··· Data for the task ···

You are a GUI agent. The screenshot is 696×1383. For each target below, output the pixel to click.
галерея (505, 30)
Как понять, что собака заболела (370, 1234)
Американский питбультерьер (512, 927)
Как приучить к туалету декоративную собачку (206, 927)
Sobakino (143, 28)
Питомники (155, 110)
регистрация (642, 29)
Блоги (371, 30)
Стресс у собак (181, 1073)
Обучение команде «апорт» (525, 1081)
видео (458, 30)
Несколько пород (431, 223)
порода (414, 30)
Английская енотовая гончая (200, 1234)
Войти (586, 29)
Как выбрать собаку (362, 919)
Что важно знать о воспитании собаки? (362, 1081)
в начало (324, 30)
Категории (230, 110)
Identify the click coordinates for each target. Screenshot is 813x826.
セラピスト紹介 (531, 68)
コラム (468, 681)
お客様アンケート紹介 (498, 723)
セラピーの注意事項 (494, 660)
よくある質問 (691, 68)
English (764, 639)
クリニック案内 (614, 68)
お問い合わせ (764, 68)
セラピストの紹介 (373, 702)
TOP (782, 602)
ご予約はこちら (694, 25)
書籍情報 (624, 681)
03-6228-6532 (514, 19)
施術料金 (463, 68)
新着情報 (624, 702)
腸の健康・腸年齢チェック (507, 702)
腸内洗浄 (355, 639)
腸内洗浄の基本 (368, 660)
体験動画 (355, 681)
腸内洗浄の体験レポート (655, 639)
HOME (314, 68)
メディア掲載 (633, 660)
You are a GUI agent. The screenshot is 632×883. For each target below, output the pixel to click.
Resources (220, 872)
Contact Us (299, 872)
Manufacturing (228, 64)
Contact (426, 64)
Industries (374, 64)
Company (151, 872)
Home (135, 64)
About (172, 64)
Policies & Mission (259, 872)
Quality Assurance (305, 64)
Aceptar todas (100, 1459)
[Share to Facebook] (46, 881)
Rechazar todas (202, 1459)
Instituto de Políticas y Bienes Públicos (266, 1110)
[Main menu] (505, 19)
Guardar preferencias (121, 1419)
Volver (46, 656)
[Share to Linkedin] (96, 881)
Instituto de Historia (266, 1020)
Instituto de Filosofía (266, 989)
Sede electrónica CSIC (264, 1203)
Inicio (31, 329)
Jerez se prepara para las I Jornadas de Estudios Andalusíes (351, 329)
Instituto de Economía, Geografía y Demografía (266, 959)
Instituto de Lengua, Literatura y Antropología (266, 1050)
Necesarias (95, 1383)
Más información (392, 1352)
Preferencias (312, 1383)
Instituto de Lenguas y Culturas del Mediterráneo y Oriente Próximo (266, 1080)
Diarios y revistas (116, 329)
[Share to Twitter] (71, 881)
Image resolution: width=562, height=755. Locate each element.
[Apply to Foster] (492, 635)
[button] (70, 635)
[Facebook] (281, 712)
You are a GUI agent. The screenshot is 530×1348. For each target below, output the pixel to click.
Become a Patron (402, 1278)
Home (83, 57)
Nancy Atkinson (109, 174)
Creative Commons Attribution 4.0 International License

···

Exercise prompt:
Write out all the records above again, replacing "Instituto" with "Institute" wherever it appears and leaving everything else unchanged.

Problem solution:
You are a GUI agent. The screenshot is 696×1383. For each target below, output the pixel to click.
галерея (505, 30)
Как понять, что собака заболела (370, 1234)
Американский питбультерьер (512, 927)
Как приучить к туалету декоративную собачку (206, 927)
Sobakino (143, 28)
Питомники (155, 110)
регистрация (642, 29)
Блоги (371, 30)
Стресс у собак (181, 1073)
Обучение команде «апорт» (525, 1081)
видео (458, 30)
Несколько пород (431, 223)
порода (414, 30)
Английская енотовая гончая (200, 1234)
Войти (586, 29)
Как выбрать собаку (362, 919)
Что важно знать о воспитании собаки? (362, 1081)
в начало (324, 30)
Категории (230, 110)
Identify the click coordinates for each target. Screenshot is 813x826.
セラピスト紹介 (531, 68)
コラム (468, 681)
お客様アンケート紹介 (498, 723)
セラピーの注意事項 (494, 660)
よくある質問 (691, 68)
English (764, 639)
クリニック案内 (614, 68)
お問い合わせ (764, 68)
セラピストの紹介 (373, 702)
TOP (782, 602)
ご予約はこちら (694, 25)
書籍情報 (624, 681)
03-6228-6532 (514, 19)
施術料金 (463, 68)
新着情報 (624, 702)
腸の健康・腸年齢チェック (507, 702)
腸内洗浄 (355, 639)
腸内洗浄の基本 (368, 660)
体験動画 (355, 681)
腸内洗浄の体験レポート (655, 639)
HOME (314, 68)
メディア掲載 (633, 660)
You are a GUI agent. The screenshot is 632×883. For each target below, output the pixel to click.
Resources (220, 872)
Contact Us (299, 872)
Manufacturing (228, 64)
Contact (426, 64)
Industries (374, 64)
Company (151, 872)
Home (135, 64)
About (172, 64)
Policies & Mission (259, 872)
Quality Assurance (305, 64)
Aceptar todas (100, 1459)
[Share to Facebook] (46, 881)
Rechazar todas (202, 1459)
Institute de Políticas y Bienes Públicos (266, 1110)
[Main menu] (505, 19)
Guardar preferencias (121, 1419)
Volver (46, 656)
[Share to Linkedin] (96, 881)
Institute de Historia (266, 1020)
Institute de Filosofía (266, 989)
Sede electrónica CSIC (264, 1203)
Inicio (31, 329)
Jerez se prepara para las I Jornadas de Estudios Andalusíes (351, 329)
Institute de Economía, Geografía y Demografía (266, 959)
Institute de Lengua, Literatura y Antropología (266, 1050)
Necesarias (95, 1383)
Más información (392, 1352)
Preferencias (312, 1383)
Institute de Lenguas y Culturas del Mediterráneo y Oriente Próximo (266, 1080)
Diarios y revistas (116, 329)
[Share to Twitter] (71, 881)
Image resolution: width=562, height=755. Locate each element.
[Apply to Foster] (492, 635)
[button] (70, 635)
[Facebook] (281, 712)
You are a GUI agent. The screenshot is 530×1348. For each target below, output the pixel to click.
Become a Patron (402, 1278)
Home (83, 57)
Nancy Atkinson (109, 174)
Creative Commons Attribution 4.0 International License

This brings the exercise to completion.